** Set problem 1 **
From the financial results excerpt, list each component of the 1998 Period Restructuring Charge with its dollar amount.
** Set problem 2 **
According to the financial results excerpt, what was the gross profit margin in the Fiscal 1998 Period?
** Set problem 3 **
Extend the financial results excerpt, starting after its final sentence.

[Begin Page excerpt]

As a result of the factors discussed above, the Company had a net loss of $5.0
million in the Fiscal 1998 Quarter compared to a net loss of $180,000 in the
Fiscal 1997 Quarter.

SIX MONTHS ENDED DECEMBER 31, 1997 AND 1996

Net sales for the six months ended December 31, 1997 (the "Fiscal 1998 Period")
were $208.6 million compared to $207.2 million for the six months ended December
31, 1996 (the "Fiscal 1997 Period"), an increase of $1.4 million or 0.7%. The
increase in sales was primarily due to improved focus by the sales organization
and its impact on expanding the Company's customer base and regaining business
from previous customers offset by a major manufacturer's inablility to produce
and supply a sufficient quantity of selected products for which the Company had
customer orders.

Gross profit decreased to $17.5 million in the Fiscal 1998 Period from $21.6
million in the Fiscal 1997 Period. Gross profit margin decreased to 8.4% in the
Fiscal 1998 Period compared to 10.4% in the Fiscal 1997 Period. The decrease in
gross profit margin was primarily the result of increased competitive pressures
in the marketplace resulting in reduced selling prices and increased inventory
losses and obsolescence. The decline in gross profit was caused by the reduced
gross profit margin.

During the Fiscal 1998 Period, the Company recorded a charge of $1.0 million
("1998 Period Restructuring Charge"), including the $392,000 recorded in the
Fiscal 1998 Quarter, associated with a planned consolidation of its headquarters
and distribution facilities to two new facilities in Charlotte, NC, closing of
certain branch offices, and reductions in management and professional services
personnel. This charge includes approximately $455,000 for severance benefits
for approximately 90 affected employees, $394,000 for estimated future costs of
terminating lease liabilities on idle facilities, and $173,000 for the write-off
of property and equipment which will no longer be required.

[End Page excerpt]
[Begin Supplied data]

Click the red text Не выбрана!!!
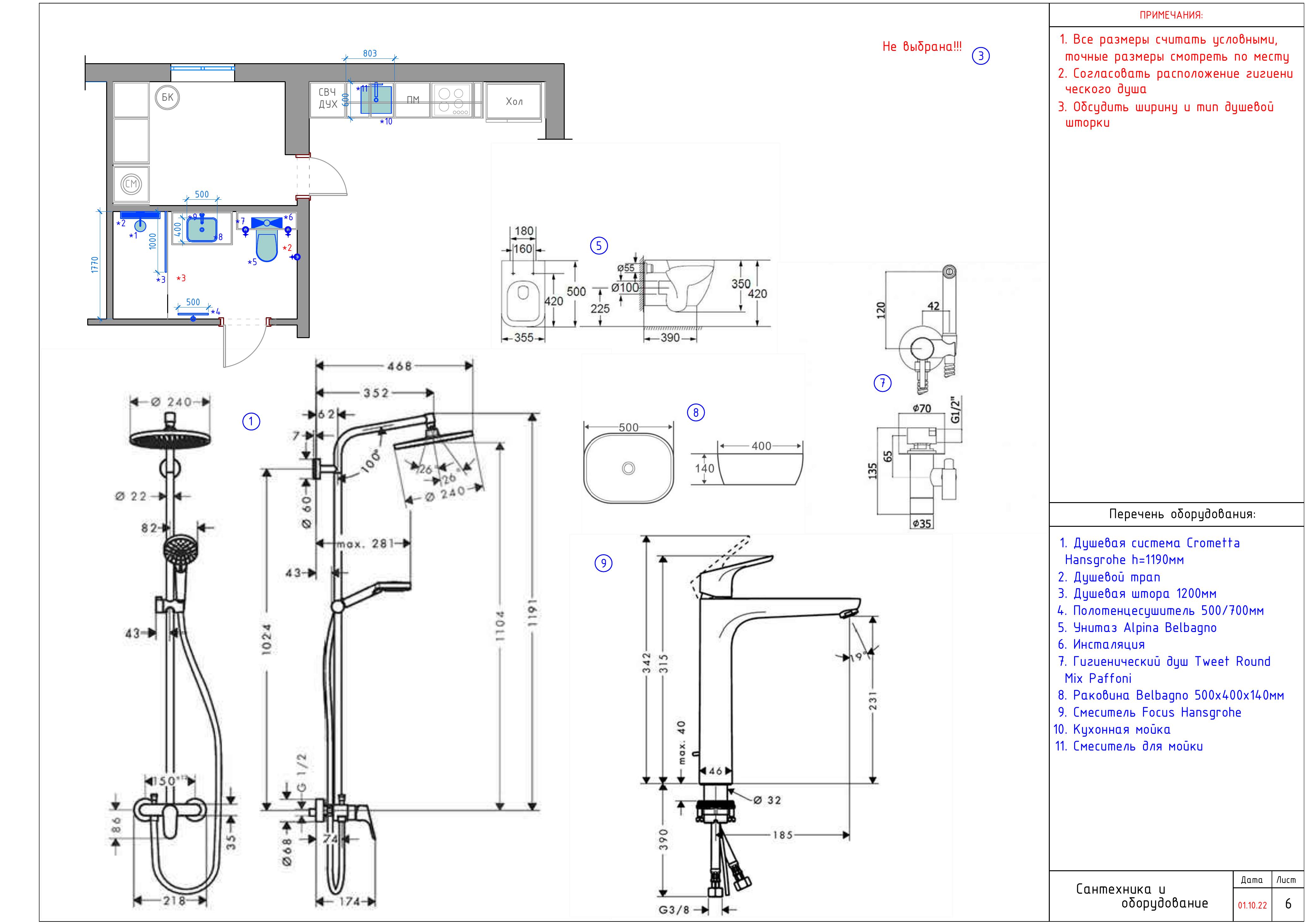This screenshot has width=1307, height=924. 921,47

[End Supplied data]

** Result 1 **
- Severance benefits for approximately 90 affected employees: approximately $455,000
- Estimated future costs of terminating lease liabilities on idle facilities: $394,000
- Write-off of property and equipment that will no longer be required: $173,000

** Result 2 **
8.4%

** Result 3 **
The Fiscal 1997 Period included the impact of reversing $1.8 million of the
previously recorded $2.3 million restructuring accrual as previously discussed.

Excluding the 1998 Period Restructuring Charge and the Fiscal 1997 Period
restructuring charge reversal, SG&A expenses were $21.5 million in the Fiscal
1998 Period, compared to $20.0 million in the Fiscal 1997 Period, an increase of
$1.5 million or 7.2%. The SG&A increase in the Fiscal 1998 Period compared to
the Fiscal 1997 Period was caused by the same factors as discussed previously
for the SG&A increase in the Fiscal 1998 Quarter compared to the Fiscal 1997
Quarter.


                                       13
<PAGE>   14
Interest expense decreased to approximately $1.8 million for the Fiscal 1998
Period from $2.6 million during the Fiscal 1997 Period as a result of lower
borrowings under the Company's line of credit.

For the Fiscal 1998 Half the Company recorded an income tax benefit of $718,000
compared with an income tax expense of $396,000 for the Fiscal 1997 Period. As
discussed above, this includes the impact of the Company recording a valuation
allowance during the fiscal 1998 Quarter.

As a result of the factors discussed above, the Company had a net loss of $6.1
million in the Fiscal 1998 Period compared to net income of approximately
$427,000 in the Fiscal 1997 Period.

LIQUIDITY AND CAPITAL RESOURCES

Historically, the Company has funded its activities through the private sale of
equity securities and borrowings under its revolving line of credit, and, during
certain periods, through cash flow from operations. As of December 31, 1997, the
Company had cash of $1.0 million, net accounts receivable of $62.4 million,
working capital of $18.1 million and available funds under its credit facility
of approximately $8.8 million.

Net cash used in operating activities during the six months ended December 31,
1997 was $3.9 million primarily as a result of a reduction in accounts payable
of $10.3 million offset by reductions in inventory of $6.5 million and prepaid
expenses of $1.8 million.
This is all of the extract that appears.